# é mesmo



## diogo

hola,amigos yo tambien quiero consultar esta palabra *é mesmo ya que he visto que cuando preguntan algo como lo recuerdas contestan: *é mesmo
 y en otras por ejemplo para contestar en serio o hablas en serio, no se si me doy a entender? porfavor podrian ayudarme

 un saludo a todos los amigos brazileros¡¡


----------



## Vanda

diogo said:


> hola,amigos yo tambien quiero consultar esta palabra *é mesmo ya que he visto que cuando preguntan algo como lo recuerdas contestan: *é mesmo
> y en otras por ejemplo para contestar en serio o hablas en serio, no se si me doy a entender? porfavor podrian ayudarme
> 
> un saludo a todos los amigos brazileros¡¡



Bienvenido, Diogo, 

Mudei seu post de lugar, pois é sobre outro assunto.

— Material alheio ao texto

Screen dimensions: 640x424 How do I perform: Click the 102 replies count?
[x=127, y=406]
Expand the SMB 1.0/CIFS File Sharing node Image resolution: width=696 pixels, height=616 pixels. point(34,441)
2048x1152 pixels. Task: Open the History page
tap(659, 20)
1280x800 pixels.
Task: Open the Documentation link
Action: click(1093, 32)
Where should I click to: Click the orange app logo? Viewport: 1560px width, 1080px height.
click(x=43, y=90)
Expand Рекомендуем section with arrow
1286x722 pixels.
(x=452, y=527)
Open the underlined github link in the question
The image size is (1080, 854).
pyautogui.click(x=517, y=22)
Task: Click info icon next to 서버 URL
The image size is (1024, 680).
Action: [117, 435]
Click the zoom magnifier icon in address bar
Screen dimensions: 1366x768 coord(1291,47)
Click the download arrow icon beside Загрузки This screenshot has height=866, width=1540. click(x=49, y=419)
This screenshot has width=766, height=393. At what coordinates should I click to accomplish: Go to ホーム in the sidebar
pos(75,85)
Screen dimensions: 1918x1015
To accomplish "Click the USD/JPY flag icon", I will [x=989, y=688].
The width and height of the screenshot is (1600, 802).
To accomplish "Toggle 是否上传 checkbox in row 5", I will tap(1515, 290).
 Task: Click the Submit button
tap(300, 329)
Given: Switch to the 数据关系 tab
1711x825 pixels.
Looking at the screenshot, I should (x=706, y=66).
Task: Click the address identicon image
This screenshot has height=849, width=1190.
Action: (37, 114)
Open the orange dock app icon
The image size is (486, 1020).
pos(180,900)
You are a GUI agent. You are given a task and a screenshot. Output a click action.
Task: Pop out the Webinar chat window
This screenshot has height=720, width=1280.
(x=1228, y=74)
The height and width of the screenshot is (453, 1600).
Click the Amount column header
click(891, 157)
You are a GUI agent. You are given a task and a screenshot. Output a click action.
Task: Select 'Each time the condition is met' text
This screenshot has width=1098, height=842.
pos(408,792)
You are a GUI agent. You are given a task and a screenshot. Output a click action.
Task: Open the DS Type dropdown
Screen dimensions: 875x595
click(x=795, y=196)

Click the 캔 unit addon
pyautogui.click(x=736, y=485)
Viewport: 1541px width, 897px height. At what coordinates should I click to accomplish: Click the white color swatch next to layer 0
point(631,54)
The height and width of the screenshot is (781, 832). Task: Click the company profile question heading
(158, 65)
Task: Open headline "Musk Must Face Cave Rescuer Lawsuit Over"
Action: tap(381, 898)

Dizemos "é mesmo" quando queremos confirmar qualquer coisa que nos dizem.
- _Gente, como está caro o leite!
- É mesmo, gastei o dobro do que pago normalmente._

Ou então:
- _Gente, como está caro o leite!
- Sério? Faz tempo que não compro_. (Nesse caso estou surpresa!)


----------



## Espinharas

Hola, Diogo.


No sé si he entendido todo, pero pienso que Vanda ha ya ayudado mucho:


1) Confirmación: ejemplo 1 de Vanda;


2) Admiración, sorpresa: 


Ej. a: - Ele estava desaparecido há 15 anos. De repente, surgiu no salão.


- Foi mesmo? E a reação das pessoas?


Ej. b: - Ela é a 15a filha do casal.


- É mesmo? E quantos filhos eles têm?


3) Refuerzo: 


Ej: - Olha, vai haver uma partida de futebol amanhã, mas vai chover.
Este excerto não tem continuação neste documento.